▶ TASKS TO COMPLETE
a - In the SeedBroadcast travel post, rewrite the part that starts with "Michael Ruiz lived" and ends after "some seedy art.", swapping "a fellow student" for "a classmate".
b - Based on the SeedBroadcast travel post, say whether each statement is true. Answer yes or no, and quote the words that decide it.
(i) In Silver City, an off-duty mechanic replaced the carburetor.
(ii) The writer and Michael had talked often since 2012.
(iii) SeedBroadcast was set up at Balboa Park on March 26 from 12 to 2.
c - In the SeedBroadcast travel post, what was Michael Ruiz doing when he saw the Mobile Seed Story Broadcasting Station pull up?

▶ STUDY TEXT
Tuesday, April 14, 2015

More Art and Seeds or the Magic of Sprouting Up At Balboa Park!

A young artist we met at Balboa Park

Bringing together art and seeds….there is a wise saying that speaks to the profundity of holding just a few seeds and planting these into a cycle of relationships between humans and the earth. On the outside this looks simply as a human-centered opportunity, that is, seeds needing us to plant in order that we might harvest the bounty and nourish our practical bodies. But there is also another view, an embedded perception that opens up the magical and somewhat uncanny cycles of the world, bringing needs in touch with medicine, and inspiration in touch with hope. Seeds are the grounding for this as a journey. This journey was very much present in our SeedBroadcast travels from Anton Chico to San Diego and back again.

It began as a moment when, in Silver City, NM, we discovered inspirations of seed wisdom coupled with sheer generosity and good fortune…which seemed to continue throughout our journey.

The Tomato Guy, Rick Bohart, helping with the MSSBS in Silver City

The Mobile Seed Story Broadcasting Station has always been a persnickety beast, old, strong, and long winded. It always seems to get to where it needs to be by luck and a mysterious desire to wish our way there. In Silver City we broke down and a off-duty mechanic replaced the carburetor and sent us on our way. We made it to Gila and Patagonia with time to spare. But something was still wrong as we trudged westward and made a pit stop in El Centro to try our hand at very amateur SeedBroadcast-mechanic-try. So onward we chugged. I almost felt the need to recite the Little Engine That Could as we barely topped off the Laguna Mountains and puttered down to Chula Vista, San Diego.


 The next morning was looking like an utter disaster and a cancellation of the rest of our tour… but somehow we stumbled upon the most amazing mechanics who basically rebuilt the motor in a day and sent us on our way. As we met each of these people, small talk brought us to seeds, gardens, and hope. It was always the way.

That evening, while pulling into our host’s house, I turned off the van, stepped out, and saw someone I would never have expected. Michael!

Michael Ruiz lived right across the street and was out watering a plant when he saw the Mobile Seed Story Broadcasting Station pull up to his neighbor’s house. Surprised and somewhat confused, he came over and said, “What are you doing here?”

Wow that’s uncanny! Michael was a fellow student at VCFA (Vermont College of Fine Arts) where I went to school when I built the SeedBroadcast van and drove it to Montpelier, VT for my final thesis “exhibition” in the summer of 2012. That was the last time we had seen each other or spoken. The moment was surreal and strangely seed-like. An amazing cycle bringing us together again to inspire some seedy art.

2012 MSSBS Tour at VCFA in Montpelier, Vermont

After catching up, Michael invited us to come to Balboa Park, San Diego’s gigantic urban cultural park in the heart of the city. So spontaneously, on March 26 from 12 – 2 we set up SeedBroadcast between the Spanish Village, the Museum of Natural History, and a SYSCO semi-truck. Like a seed, we sprouted to the occasion and had the joyous opportunity to meet people, share seeds, record seed stories, and learn more about the state of local food and the goal of Balboa Park to redefine “California Landscape” in the inevitable water crisis.

▶ GIVEN INFORMATION
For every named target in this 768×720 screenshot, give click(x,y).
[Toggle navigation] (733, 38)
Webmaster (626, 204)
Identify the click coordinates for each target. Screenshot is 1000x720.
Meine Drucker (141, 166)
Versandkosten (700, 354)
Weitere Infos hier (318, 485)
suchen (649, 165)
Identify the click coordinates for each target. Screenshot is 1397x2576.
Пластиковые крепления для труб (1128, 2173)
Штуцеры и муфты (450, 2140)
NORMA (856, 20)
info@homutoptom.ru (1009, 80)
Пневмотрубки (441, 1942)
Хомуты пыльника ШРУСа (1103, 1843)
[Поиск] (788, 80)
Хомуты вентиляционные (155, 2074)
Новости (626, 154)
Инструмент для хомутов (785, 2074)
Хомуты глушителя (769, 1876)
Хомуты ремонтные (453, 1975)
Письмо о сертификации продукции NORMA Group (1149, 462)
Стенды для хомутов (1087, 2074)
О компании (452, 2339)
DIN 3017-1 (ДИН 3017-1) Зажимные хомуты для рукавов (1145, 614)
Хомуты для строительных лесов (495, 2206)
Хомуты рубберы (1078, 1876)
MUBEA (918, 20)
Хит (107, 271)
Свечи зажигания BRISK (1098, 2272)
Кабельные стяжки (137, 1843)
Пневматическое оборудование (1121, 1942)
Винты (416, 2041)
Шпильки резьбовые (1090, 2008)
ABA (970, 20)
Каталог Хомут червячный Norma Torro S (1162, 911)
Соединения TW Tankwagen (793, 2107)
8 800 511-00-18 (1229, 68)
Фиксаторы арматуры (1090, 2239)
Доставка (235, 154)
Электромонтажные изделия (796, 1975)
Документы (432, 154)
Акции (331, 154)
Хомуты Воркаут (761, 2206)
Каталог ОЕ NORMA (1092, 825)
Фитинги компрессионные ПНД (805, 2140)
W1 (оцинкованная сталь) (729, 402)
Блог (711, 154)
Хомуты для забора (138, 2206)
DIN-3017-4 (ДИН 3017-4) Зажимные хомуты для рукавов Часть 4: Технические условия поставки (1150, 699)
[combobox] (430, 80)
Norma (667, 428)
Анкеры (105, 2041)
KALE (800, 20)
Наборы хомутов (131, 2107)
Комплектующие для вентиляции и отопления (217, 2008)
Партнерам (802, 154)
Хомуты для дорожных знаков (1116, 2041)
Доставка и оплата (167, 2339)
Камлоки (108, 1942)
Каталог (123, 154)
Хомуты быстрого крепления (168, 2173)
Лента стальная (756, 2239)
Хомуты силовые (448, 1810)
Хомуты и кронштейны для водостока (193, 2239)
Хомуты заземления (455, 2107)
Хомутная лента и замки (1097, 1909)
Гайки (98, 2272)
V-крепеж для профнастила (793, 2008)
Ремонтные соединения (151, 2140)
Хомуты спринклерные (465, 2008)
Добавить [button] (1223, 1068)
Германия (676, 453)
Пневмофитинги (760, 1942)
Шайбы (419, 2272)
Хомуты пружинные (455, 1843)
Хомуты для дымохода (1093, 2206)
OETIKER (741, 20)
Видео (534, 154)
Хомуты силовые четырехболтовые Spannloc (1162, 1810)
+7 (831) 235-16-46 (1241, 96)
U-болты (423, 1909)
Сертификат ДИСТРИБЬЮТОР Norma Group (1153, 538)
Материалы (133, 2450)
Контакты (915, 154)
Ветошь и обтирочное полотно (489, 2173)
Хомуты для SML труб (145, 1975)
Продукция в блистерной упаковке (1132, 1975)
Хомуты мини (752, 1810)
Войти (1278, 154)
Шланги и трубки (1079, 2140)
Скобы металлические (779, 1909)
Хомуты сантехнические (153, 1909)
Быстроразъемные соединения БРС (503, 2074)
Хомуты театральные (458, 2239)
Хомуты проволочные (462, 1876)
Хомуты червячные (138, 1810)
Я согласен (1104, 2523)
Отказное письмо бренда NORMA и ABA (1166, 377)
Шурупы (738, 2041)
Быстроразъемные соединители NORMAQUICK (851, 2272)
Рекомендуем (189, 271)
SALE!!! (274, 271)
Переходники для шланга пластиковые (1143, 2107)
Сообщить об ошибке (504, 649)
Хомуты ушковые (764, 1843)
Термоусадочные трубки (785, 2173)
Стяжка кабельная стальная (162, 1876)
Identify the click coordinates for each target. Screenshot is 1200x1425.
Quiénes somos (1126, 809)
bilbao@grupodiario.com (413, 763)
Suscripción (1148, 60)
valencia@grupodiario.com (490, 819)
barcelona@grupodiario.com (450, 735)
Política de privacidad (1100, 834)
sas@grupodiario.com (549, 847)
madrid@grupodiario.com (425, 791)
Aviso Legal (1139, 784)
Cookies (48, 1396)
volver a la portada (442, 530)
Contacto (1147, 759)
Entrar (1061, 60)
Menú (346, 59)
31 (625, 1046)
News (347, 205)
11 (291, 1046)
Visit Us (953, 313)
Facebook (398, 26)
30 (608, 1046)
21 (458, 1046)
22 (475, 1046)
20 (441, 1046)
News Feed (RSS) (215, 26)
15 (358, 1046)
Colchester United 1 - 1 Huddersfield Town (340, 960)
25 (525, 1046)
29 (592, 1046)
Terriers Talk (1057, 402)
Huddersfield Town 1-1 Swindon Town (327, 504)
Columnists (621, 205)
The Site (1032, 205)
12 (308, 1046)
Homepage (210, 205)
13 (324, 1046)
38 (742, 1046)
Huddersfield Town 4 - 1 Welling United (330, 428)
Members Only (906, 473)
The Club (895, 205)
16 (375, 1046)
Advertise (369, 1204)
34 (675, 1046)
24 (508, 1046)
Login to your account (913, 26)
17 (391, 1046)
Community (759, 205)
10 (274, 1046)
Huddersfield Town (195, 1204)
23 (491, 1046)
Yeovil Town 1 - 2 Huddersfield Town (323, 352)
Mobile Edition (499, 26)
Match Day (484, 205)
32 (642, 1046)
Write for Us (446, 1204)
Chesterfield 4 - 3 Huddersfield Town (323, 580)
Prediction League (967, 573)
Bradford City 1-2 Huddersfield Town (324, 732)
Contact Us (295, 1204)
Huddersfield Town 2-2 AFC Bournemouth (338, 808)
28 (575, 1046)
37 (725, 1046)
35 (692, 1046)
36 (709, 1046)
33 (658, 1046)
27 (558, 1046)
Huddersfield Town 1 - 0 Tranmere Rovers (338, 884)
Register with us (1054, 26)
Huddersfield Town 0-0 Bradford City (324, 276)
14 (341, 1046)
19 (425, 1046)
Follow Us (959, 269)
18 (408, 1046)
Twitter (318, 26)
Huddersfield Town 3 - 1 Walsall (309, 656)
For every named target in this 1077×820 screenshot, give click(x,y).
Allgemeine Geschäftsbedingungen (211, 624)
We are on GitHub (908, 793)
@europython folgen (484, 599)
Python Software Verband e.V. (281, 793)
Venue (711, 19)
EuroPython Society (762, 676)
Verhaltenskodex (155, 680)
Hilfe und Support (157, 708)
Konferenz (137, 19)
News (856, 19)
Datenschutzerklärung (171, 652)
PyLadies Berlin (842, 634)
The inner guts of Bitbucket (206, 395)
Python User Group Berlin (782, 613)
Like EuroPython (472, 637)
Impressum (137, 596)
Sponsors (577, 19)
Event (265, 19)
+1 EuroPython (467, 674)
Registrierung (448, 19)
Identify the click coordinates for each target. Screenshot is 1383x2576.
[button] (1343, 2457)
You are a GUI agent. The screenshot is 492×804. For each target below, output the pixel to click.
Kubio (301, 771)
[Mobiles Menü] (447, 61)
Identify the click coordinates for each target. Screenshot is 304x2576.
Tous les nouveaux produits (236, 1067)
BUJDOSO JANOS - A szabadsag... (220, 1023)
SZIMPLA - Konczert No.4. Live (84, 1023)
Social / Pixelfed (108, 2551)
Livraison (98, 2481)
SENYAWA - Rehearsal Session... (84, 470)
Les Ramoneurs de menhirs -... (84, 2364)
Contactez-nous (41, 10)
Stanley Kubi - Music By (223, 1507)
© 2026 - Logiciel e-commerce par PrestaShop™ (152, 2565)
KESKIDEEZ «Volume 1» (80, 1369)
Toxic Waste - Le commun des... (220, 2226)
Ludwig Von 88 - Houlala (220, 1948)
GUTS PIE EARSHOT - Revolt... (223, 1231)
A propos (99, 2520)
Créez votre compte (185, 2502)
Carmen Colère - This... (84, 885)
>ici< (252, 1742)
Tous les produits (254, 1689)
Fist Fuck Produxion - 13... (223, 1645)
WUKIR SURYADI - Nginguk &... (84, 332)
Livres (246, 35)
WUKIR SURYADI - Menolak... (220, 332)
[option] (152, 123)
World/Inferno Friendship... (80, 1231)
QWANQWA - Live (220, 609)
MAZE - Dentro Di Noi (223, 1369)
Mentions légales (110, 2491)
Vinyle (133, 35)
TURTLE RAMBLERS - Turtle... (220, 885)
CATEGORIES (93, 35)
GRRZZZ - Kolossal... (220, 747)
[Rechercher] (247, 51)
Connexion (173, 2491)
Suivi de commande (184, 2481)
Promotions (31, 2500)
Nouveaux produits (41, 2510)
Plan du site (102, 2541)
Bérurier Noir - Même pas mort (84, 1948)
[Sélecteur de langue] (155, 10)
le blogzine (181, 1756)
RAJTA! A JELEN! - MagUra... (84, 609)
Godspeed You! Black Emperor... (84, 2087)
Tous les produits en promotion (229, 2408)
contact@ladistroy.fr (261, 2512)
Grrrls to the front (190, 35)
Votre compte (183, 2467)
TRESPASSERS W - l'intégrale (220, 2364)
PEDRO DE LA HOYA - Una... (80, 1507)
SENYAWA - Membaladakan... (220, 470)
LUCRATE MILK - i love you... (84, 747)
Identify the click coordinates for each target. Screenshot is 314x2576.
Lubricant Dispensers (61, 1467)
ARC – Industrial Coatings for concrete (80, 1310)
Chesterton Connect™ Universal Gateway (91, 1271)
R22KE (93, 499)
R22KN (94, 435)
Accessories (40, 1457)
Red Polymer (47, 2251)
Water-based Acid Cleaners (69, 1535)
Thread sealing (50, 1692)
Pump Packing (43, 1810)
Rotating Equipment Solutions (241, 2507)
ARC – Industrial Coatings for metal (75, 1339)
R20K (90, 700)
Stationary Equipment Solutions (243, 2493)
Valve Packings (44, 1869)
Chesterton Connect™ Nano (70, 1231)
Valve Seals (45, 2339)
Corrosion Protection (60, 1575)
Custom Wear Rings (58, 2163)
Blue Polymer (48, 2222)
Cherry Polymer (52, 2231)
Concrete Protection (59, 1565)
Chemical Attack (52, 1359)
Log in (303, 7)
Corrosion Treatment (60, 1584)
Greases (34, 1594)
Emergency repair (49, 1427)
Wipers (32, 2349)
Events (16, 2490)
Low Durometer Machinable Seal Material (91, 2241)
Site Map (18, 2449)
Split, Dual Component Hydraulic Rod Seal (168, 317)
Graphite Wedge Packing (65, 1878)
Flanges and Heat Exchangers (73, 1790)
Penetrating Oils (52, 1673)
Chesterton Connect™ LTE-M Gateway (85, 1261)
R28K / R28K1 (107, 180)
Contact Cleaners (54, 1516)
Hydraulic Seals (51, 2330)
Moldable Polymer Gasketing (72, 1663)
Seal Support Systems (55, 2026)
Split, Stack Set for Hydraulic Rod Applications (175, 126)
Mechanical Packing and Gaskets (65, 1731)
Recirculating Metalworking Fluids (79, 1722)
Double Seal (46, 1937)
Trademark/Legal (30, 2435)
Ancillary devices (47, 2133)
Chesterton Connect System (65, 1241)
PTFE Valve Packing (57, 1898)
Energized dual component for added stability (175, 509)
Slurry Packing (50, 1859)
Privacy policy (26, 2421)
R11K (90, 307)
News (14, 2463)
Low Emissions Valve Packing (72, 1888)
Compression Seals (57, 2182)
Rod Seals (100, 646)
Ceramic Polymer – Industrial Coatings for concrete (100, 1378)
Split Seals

▶ SOLUTIONS TO THE EXERCISE
a -
Michael Ruiz lived right across the street and was out watering a plant when he saw the Mobile Seed Story Broadcasting Station pull up to his neighbor’s house. Surprised and somewhat confused, he came over and said, “What are you doing here?”

Wow that’s uncanny! Michael was a classmate at VCFA (Vermont College of Fine Arts) where I went to school when I built the SeedBroadcast van and drove it to Montpelier, VT for my final thesis “exhibition” in the summer of 2012. That was the last time we had seen each other or spoken. The moment was surreal and strangely seed-like. An amazing cycle bringing us together again to inspire some seedy art.

b -
(i) Yes: "In Silver City we broke down and a off-duty mechanic replaced the carburetor and sent us on our way."
(ii) No: "That was the last time we had seen each other or spoken."
(iii) Yes: "on March 26 from 12 – 2 we set up SeedBroadcast"

c - He was out watering a plant.